Blood biomarkers for Alzheimer disease across ethnoracial groups and healthcare settings: a systematic review and meta-analysis

Blood-based biomarkers could transform Alzheimer disease (AD) detection by enabling scalable, less invasive assessment of underlying pathology, yet their applicability across globally diverse populations remains uncertain. We systematically reviewed 168 publications comprising 139 independent cohorts from Asia, Europe, North America, South America, Africa and Oceania. Random-effects meta-analyses pooled log-transformed ratios of mean biomarker concentrations for AD versus cognitively unimpaired individuals, mild cognitive impairment versus cognitively unimpaired individuals, and amyloid-{beta} PET-positive versus amyloid-{beta} PET-negative individuals. p-tau217, p-tau181 and glial fibrillary acidic protein showed the largest and most consistent group differences.
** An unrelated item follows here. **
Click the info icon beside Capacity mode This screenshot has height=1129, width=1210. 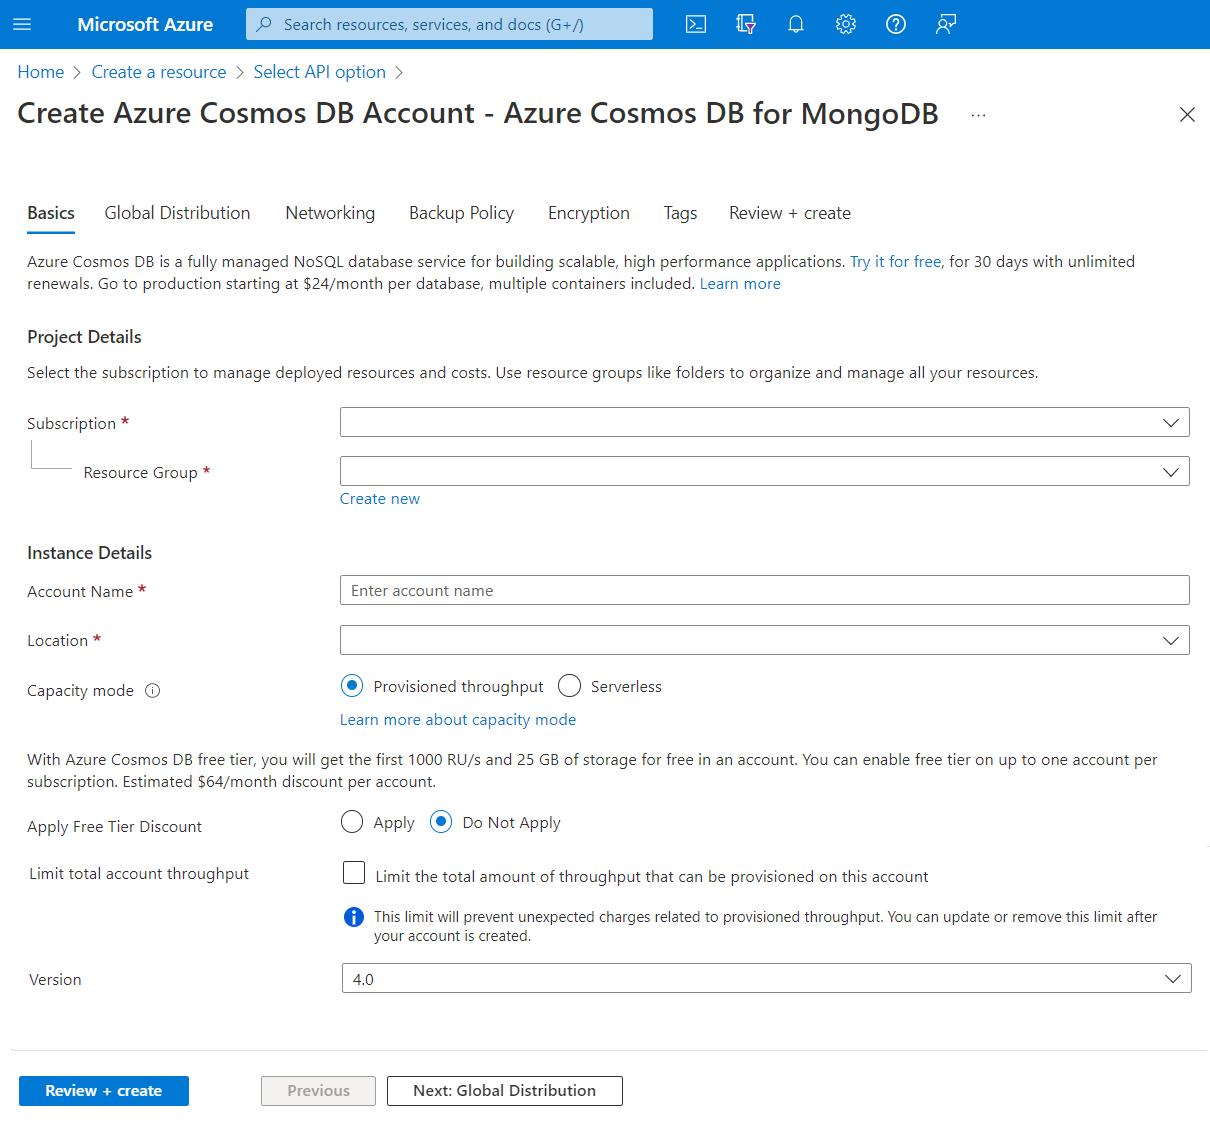[x=152, y=690]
In clinically defined comparisons, p-tau181 separation in mild cognitive impairment was lower in predominantly Asian than White cohorts, whereas glial fibrillary acidic protein separation in AD was higher in predominantly Asian cohorts. No significant between-population differences were observed in amyloid-defined comparisons. These findings support leading blood biomarkers as globally relevant indicators of AD pathology, but rigorous harmonized validation is needed before thresholds can be translated into equitable clinical practice.